Öldükten sonrada bizi bir hayatın beklediğine inanmış olanların umutsuz olmaları mümkün değil. Eğer bugünden sonra yaşanacak bir hayat varsa, alacağımız bir nefes varsa umut da var demektir. Şimdi gece olduğuna bakma şafak söker gündüzde olur. Kış olduğuna bakma, mevsim döner ilkbahar olur. Günah işlediğine bakıp umutsuzluğa düşme tövbe kapısı da sonuna kadar açık.

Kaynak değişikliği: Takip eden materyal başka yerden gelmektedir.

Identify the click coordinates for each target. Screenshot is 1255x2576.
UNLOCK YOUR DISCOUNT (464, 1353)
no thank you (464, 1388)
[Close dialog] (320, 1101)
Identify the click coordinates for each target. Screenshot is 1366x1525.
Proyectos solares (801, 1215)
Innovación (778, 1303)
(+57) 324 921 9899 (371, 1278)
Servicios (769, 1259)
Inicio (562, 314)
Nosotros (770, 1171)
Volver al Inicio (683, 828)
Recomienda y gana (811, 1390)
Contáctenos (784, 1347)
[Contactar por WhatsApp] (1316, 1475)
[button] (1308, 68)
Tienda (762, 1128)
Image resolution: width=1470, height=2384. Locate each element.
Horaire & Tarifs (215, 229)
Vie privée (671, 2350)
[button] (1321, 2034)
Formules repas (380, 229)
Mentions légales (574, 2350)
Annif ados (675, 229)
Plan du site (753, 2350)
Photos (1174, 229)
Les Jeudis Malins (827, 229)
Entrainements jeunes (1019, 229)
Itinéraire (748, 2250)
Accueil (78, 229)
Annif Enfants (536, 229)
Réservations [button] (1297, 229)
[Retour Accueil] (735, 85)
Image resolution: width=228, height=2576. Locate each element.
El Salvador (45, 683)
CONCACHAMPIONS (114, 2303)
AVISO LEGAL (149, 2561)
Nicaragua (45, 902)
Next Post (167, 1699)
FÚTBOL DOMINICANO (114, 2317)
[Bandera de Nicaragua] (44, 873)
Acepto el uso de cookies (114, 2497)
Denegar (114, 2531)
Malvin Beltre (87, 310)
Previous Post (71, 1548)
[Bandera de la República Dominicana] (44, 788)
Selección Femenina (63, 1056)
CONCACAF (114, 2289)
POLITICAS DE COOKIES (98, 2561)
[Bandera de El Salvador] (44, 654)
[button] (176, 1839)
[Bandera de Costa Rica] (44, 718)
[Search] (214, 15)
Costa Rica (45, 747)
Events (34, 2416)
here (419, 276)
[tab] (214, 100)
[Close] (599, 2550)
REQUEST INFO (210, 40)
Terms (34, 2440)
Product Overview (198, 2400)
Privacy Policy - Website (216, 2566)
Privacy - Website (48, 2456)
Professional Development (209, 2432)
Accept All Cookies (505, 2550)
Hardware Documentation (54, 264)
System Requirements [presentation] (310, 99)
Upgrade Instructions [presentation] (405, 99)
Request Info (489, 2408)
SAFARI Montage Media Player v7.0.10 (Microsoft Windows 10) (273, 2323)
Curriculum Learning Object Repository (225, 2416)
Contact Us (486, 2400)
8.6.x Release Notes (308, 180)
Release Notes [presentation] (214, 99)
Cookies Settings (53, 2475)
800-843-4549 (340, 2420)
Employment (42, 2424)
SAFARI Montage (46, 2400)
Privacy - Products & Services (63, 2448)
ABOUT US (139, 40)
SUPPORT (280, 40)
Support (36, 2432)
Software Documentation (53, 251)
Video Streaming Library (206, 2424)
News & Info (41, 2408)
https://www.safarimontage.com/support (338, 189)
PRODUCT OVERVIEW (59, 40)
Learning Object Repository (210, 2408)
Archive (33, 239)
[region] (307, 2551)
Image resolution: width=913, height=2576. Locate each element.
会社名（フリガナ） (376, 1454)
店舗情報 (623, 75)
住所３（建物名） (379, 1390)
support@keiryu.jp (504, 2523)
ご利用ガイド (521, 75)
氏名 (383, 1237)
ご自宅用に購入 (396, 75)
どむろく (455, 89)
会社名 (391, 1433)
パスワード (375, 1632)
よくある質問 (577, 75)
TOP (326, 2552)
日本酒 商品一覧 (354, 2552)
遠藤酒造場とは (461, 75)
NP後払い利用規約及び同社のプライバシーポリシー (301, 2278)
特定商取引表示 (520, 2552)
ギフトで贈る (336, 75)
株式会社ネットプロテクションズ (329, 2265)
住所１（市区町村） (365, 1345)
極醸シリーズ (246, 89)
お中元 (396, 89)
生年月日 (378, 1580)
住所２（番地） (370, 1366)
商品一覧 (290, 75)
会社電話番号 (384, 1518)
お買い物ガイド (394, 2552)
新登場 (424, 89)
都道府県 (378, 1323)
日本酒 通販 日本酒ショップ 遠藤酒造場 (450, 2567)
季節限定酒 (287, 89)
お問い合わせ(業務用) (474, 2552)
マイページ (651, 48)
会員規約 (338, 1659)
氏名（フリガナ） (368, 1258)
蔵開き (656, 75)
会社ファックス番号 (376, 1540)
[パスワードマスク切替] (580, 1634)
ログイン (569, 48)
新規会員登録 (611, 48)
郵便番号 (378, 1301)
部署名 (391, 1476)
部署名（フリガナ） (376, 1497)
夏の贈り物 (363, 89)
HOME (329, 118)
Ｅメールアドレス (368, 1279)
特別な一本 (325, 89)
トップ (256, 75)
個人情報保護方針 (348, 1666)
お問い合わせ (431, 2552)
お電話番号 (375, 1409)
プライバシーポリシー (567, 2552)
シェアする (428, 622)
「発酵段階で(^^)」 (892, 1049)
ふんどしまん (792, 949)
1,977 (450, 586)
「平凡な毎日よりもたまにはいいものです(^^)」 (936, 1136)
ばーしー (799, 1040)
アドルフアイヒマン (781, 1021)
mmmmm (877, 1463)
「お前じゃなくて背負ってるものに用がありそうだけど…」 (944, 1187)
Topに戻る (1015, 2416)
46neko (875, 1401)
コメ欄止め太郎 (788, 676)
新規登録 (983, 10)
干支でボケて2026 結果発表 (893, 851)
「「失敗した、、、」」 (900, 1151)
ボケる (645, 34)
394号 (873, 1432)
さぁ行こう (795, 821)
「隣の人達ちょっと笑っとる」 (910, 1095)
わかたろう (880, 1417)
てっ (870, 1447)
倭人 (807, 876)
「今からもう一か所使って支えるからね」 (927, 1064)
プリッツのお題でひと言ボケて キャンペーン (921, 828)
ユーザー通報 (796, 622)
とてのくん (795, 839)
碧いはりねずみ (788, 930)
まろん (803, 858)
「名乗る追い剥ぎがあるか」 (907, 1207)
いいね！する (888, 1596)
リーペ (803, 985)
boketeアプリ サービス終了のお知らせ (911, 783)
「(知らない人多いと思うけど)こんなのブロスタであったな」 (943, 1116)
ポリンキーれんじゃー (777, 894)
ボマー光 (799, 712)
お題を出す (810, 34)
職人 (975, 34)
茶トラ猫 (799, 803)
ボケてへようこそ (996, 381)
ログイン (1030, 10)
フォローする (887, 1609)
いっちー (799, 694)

Vedat Günyol, Albert Camus’un “Yabancı “adlı kitabına yazdığı önsözde diyor ki:
“Yaşamın sonu ölümle bitiyor diye, kapayacak mıyız gözümüzü, yüreğimizin kapılarını, bu yaşanası dünyanın güzelliklerine, bunların yanında insanların acılarına, çaresizlikleri ne? Mademki yaşıyoruz, yaşadığımız sürece mutlu olmaya, sağımızda solumuzda mutluluk yaratmaya bakmalıyız.
Gerçek umutsuzluk, can çekişme, mezar ya da uçurumdur. Umutsuzluk konuştu mu hele yazdı mı, hemen bir kardeş el uzanır sana, ağaç anlam kazanır, sevgi doğar. Edebiyat olan her yerde umut vardır.” Bende diyorum ki nefes aldığın her anda bir umut vardır. Zaten her aldığın nefes bir umuttur.
Bir umut sevdiğin bugün uzaklarda da olsa seni anmıştır. Bir umut vefalı dostun seni arkandan hayırla yâd etmiştir. Bir umut beklediğin belki sabah çıkagelmiştir. Umut yaşama tutunmaktır.
Umut, toprağa tohum ekmektir. Sonra “Tevekkeltü Al Allah “demektir.